There are three ways to participate in the over-the-counter emissions trading market, including bilateral transactions, trades transacted through a broker, and allowances purchases in the annual allowance auction.

Bilateral Trades
The direct point of entry into over-the-counter emissions trading markets is by contacting participants directly and arranging bilateral deals. There is no intermediary exchange for the emissions trading market, therefore all transactions are made on a direct, one-to-one basis. The ATS allowance account information found on the Internet enables participants to find other participants with whom to transact allowance trades.

This relationship-based approach, however, is usually employed by active market players who have extensive experience - and contacts - in the marketplace. Unless you possess this type of market presence, it is difficult to fully assess trading options without some assistance. One set of market participants that has this market presence are Traders. Traders are likely to be counterparties with the emissions trading practitioner in bilateral trades, but often their market profile differs from the practitioner.

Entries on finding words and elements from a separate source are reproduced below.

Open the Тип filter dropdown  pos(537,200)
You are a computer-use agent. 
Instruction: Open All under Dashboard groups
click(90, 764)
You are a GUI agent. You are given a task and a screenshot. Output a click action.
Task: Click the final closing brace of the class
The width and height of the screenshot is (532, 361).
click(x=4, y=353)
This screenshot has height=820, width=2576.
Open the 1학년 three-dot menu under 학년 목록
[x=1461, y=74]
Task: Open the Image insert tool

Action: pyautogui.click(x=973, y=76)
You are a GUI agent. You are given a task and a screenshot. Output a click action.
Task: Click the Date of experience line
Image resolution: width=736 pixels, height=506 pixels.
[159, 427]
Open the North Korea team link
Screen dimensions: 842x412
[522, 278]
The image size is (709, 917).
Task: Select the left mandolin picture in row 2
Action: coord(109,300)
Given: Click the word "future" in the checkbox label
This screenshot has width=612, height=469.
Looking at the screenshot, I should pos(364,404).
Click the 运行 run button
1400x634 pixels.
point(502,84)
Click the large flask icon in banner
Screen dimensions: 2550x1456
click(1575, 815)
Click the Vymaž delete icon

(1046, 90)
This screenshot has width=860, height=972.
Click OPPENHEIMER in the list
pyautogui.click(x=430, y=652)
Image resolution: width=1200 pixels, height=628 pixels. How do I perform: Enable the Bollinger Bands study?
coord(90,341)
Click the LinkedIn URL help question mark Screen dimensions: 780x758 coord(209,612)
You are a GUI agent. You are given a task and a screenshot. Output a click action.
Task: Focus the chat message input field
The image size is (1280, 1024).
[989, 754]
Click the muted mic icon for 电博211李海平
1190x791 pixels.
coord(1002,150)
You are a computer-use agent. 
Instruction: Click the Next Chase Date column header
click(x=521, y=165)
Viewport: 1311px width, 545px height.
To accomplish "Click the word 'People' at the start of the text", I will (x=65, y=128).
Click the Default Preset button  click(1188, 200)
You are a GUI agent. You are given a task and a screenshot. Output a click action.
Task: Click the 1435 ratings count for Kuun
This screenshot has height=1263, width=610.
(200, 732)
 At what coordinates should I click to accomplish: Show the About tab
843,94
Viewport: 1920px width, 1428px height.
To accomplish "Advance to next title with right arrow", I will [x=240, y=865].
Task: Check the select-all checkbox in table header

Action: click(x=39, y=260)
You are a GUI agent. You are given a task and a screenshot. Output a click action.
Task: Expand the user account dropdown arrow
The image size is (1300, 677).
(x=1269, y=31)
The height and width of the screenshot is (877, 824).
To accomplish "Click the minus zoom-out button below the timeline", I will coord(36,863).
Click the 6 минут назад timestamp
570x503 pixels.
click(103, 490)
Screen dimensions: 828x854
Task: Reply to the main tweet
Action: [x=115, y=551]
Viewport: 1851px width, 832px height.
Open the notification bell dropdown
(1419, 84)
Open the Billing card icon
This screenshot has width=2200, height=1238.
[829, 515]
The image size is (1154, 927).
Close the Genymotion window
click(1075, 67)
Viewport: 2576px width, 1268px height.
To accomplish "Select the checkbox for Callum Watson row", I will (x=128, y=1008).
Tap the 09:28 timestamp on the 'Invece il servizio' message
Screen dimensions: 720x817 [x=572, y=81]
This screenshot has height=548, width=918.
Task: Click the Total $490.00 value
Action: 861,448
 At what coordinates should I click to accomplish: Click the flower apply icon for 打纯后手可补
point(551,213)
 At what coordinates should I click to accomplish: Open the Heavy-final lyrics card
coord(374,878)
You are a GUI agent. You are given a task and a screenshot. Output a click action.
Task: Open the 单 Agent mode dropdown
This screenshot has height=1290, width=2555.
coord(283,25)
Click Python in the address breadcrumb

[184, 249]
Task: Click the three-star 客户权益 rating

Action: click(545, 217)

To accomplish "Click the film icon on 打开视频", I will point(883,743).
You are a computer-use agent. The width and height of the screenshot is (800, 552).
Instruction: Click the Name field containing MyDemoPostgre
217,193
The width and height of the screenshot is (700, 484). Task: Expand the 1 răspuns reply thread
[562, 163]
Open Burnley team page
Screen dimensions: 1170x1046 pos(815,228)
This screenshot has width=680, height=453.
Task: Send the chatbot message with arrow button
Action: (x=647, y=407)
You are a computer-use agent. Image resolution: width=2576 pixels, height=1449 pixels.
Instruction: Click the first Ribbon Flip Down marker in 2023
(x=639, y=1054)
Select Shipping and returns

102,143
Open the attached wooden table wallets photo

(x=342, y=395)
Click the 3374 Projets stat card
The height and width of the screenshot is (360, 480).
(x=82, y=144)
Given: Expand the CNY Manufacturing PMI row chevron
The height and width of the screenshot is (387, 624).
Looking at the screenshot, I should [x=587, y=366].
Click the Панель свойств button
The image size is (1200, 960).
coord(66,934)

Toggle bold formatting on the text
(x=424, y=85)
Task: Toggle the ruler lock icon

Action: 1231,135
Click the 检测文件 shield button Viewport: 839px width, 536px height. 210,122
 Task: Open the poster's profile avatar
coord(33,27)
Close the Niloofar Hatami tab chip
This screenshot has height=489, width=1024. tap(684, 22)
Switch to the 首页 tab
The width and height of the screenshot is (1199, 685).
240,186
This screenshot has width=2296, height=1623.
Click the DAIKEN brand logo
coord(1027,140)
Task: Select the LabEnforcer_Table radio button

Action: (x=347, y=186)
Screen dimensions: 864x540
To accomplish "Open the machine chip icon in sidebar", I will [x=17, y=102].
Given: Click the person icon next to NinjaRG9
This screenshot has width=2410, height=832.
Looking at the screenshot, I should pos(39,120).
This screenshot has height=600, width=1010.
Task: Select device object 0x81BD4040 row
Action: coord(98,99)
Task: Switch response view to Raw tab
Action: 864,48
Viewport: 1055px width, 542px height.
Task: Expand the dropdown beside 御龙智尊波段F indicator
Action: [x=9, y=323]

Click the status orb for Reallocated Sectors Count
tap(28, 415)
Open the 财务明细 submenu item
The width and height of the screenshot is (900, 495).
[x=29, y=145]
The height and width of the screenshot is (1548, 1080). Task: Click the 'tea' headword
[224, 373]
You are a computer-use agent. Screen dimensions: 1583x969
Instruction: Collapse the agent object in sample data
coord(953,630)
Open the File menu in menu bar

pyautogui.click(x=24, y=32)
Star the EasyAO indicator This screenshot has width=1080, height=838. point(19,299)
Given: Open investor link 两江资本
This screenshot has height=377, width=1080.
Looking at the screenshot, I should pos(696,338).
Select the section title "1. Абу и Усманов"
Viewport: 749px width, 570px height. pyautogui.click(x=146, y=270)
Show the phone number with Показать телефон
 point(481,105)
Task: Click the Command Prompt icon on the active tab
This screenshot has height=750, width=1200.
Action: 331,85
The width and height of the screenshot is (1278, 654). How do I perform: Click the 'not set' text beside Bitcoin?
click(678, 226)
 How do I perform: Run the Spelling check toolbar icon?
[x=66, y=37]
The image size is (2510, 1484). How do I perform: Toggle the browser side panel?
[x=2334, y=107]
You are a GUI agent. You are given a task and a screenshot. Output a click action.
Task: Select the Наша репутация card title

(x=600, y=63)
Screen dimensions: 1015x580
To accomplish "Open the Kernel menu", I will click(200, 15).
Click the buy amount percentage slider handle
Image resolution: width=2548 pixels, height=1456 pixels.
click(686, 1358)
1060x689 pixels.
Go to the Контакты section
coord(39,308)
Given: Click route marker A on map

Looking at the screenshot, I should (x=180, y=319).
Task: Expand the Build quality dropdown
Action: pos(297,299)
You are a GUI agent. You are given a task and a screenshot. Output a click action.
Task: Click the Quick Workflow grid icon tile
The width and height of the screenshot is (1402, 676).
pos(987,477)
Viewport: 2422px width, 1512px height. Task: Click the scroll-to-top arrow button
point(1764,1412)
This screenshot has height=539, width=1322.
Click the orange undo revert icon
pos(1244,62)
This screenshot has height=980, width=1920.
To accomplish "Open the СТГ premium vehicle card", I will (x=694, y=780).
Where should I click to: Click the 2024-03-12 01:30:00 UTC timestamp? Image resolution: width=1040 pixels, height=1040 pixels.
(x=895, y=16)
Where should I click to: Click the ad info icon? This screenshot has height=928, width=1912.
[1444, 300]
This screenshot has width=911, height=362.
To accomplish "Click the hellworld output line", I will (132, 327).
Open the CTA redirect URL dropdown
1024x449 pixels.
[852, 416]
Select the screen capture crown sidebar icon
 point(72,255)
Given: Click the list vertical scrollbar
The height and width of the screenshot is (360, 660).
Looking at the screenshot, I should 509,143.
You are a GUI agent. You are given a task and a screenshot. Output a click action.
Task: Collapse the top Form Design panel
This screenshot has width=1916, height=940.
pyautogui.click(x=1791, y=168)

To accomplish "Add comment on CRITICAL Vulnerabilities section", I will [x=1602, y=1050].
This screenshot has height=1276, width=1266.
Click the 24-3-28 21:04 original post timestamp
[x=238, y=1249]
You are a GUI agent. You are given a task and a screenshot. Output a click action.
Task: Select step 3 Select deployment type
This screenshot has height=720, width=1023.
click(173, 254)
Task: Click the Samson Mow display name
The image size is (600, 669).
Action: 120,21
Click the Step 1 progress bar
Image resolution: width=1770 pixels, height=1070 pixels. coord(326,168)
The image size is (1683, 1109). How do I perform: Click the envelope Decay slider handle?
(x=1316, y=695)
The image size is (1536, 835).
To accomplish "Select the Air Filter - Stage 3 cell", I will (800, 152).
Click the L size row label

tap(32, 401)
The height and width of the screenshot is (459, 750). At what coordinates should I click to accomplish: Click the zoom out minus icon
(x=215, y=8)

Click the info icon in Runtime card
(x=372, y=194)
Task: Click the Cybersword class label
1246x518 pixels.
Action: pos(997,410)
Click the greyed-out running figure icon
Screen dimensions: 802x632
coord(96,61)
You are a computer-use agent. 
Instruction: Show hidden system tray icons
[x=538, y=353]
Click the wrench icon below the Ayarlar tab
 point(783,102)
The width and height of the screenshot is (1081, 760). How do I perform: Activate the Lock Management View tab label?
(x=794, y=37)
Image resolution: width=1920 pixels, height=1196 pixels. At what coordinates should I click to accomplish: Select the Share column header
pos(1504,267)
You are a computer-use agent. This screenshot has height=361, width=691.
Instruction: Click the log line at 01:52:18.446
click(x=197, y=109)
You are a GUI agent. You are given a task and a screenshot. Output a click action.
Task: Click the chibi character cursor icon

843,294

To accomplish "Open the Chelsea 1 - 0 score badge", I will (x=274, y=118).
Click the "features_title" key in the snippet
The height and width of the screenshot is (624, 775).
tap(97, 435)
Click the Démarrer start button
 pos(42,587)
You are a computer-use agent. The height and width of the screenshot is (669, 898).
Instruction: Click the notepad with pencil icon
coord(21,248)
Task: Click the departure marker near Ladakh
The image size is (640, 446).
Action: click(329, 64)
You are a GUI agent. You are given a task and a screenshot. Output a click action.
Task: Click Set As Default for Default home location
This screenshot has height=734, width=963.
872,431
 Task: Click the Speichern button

Traders put their own money at risk in the market. Their motivation for participation in emissions markets is much like their motivation would be for entering stock markets or commodities markets: profit. Seldom do Traders make decisions based on the need for compliance.

Because Traders are willing to take positions in either direction of the market, they assist in generating liquidity. Their ability to generate a flow of deals makes some Traders "market makers", in which they play a role similar to that of a stock specialist on an equity exchange. Liquidity refers to a volume of trading in the market that allows buyers to find sellers at prices reasonable to both. Without sustained liquidity, the market would have improper pricing information discouraging any type of emissions trading practitioner from participating.